▶ The request: Copy verbatim the lines from the line containing "will click(x=454, y=438)." up to and including the line containing "should pyautogui.click(x=675, y=615).".

▶ Input records:
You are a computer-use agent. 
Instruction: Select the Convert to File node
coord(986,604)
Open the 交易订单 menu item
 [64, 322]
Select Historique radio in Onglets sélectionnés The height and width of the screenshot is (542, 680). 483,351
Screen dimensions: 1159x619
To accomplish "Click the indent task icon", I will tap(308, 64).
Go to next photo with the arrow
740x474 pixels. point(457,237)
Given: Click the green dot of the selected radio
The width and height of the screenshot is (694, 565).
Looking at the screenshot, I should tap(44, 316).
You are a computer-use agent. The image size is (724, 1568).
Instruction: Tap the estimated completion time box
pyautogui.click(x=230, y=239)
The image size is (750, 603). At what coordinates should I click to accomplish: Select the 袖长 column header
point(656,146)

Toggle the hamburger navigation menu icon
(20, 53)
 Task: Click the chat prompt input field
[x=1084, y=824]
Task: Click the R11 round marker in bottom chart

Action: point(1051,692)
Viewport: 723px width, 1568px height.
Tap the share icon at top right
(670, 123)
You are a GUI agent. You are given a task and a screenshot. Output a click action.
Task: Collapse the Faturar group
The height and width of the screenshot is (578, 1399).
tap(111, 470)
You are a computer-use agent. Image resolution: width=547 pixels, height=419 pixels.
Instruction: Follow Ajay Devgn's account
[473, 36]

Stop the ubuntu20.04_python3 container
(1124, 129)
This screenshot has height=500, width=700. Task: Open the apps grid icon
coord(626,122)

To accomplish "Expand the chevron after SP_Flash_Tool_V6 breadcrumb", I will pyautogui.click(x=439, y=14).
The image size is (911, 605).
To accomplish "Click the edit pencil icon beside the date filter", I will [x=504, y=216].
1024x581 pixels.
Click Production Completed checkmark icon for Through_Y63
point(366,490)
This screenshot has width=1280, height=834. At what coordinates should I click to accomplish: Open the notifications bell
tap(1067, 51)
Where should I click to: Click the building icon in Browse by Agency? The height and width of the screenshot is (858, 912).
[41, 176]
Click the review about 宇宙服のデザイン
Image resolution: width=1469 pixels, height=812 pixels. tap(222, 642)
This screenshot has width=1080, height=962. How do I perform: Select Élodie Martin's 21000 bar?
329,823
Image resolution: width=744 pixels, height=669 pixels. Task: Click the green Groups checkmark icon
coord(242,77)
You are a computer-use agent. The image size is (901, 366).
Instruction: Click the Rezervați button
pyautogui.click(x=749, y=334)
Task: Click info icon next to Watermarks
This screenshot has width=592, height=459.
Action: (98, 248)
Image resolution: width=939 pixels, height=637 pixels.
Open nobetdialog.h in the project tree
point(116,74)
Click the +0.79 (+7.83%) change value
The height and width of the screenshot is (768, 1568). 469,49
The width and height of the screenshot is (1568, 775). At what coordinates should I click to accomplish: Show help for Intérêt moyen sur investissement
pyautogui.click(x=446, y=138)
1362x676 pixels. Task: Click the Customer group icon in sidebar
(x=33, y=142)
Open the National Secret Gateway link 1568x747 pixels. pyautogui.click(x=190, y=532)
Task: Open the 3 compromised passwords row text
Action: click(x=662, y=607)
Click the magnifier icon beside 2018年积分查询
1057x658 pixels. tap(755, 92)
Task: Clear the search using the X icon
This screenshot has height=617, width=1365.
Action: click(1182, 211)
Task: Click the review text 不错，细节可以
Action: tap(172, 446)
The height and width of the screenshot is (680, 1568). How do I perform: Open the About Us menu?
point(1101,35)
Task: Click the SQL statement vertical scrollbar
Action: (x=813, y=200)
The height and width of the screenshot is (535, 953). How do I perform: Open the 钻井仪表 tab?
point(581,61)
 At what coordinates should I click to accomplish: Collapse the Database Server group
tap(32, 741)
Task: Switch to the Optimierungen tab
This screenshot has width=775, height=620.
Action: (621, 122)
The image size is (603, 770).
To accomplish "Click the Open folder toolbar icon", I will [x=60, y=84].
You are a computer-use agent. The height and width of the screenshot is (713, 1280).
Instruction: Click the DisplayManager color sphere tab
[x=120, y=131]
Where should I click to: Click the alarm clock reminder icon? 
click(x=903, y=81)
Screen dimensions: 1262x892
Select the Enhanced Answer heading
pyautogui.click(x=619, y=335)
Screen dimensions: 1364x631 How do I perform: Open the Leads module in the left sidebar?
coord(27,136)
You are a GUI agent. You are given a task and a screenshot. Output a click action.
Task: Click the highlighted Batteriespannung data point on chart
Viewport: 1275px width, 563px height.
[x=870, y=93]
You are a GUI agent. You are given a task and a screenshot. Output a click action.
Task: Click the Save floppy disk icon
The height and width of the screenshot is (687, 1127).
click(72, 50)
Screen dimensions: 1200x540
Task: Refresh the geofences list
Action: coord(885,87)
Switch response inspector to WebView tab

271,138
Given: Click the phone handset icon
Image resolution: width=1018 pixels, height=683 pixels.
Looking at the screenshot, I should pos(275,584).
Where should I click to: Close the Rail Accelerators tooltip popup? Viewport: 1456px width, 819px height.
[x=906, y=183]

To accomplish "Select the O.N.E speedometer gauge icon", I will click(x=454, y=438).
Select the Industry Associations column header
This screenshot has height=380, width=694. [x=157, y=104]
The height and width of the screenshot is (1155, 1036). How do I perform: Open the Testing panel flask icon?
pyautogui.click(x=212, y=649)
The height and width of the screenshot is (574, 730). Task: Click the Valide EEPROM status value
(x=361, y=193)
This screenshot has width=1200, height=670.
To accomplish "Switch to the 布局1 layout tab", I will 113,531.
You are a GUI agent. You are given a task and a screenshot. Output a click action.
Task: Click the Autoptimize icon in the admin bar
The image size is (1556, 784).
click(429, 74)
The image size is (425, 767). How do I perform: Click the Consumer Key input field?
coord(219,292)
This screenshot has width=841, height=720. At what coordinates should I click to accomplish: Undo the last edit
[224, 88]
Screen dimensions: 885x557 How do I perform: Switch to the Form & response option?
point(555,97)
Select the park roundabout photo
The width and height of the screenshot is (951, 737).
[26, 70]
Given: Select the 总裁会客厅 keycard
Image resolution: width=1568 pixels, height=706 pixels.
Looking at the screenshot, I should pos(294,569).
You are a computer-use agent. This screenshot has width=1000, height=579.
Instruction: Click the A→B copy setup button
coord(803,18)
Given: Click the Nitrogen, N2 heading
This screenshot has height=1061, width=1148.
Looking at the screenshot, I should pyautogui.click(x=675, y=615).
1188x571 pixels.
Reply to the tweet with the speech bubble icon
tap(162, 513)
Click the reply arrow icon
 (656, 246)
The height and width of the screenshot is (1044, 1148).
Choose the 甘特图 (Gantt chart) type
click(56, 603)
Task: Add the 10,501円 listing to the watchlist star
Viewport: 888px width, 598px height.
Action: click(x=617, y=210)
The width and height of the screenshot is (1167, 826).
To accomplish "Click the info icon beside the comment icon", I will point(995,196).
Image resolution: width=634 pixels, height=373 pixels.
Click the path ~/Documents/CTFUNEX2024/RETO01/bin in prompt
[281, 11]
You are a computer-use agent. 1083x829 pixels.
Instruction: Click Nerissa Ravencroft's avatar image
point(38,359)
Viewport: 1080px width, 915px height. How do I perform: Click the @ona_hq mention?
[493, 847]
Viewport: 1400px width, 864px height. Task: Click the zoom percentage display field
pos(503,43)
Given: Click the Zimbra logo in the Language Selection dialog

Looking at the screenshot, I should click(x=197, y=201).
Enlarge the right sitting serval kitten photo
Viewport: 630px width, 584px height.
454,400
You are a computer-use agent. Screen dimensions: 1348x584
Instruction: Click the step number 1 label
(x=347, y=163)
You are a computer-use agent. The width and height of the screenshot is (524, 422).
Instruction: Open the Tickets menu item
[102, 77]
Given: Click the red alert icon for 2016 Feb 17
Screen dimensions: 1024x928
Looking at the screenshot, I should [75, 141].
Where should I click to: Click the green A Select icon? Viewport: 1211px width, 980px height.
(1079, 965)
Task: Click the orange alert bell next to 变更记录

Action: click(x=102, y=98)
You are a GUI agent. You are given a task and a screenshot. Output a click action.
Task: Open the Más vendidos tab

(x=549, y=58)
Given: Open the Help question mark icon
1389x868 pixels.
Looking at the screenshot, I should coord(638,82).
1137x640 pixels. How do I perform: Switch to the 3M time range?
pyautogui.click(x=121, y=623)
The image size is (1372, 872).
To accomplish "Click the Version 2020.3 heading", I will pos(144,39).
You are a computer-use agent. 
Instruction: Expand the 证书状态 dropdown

▶ Finished exercise:
To accomplish "Select the O.N.E speedometer gauge icon", I will click(x=454, y=438).
Select the Industry Associations column header
This screenshot has height=380, width=694. [x=157, y=104]
The height and width of the screenshot is (1155, 1036). How do I perform: Open the Testing panel flask icon?
pyautogui.click(x=212, y=649)
The height and width of the screenshot is (574, 730). Task: Click the Valide EEPROM status value
(x=361, y=193)
This screenshot has width=1200, height=670.
To accomplish "Switch to the 布局1 layout tab", I will 113,531.
You are a GUI agent. You are given a task and a screenshot. Output a click action.
Task: Click the Autoptimize icon in the admin bar
The image size is (1556, 784).
click(429, 74)
The image size is (425, 767). How do I perform: Click the Consumer Key input field?
coord(219,292)
This screenshot has width=841, height=720. At what coordinates should I click to accomplish: Undo the last edit
[224, 88]
Screen dimensions: 885x557 How do I perform: Switch to the Form & response option?
point(555,97)
Select the park roundabout photo
The width and height of the screenshot is (951, 737).
[26, 70]
Given: Select the 总裁会客厅 keycard
Image resolution: width=1568 pixels, height=706 pixels.
Looking at the screenshot, I should pos(294,569).
You are a computer-use agent. This screenshot has width=1000, height=579.
Instruction: Click the A→B copy setup button
coord(803,18)
Given: Click the Nitrogen, N2 heading
This screenshot has height=1061, width=1148.
Looking at the screenshot, I should pyautogui.click(x=675, y=615).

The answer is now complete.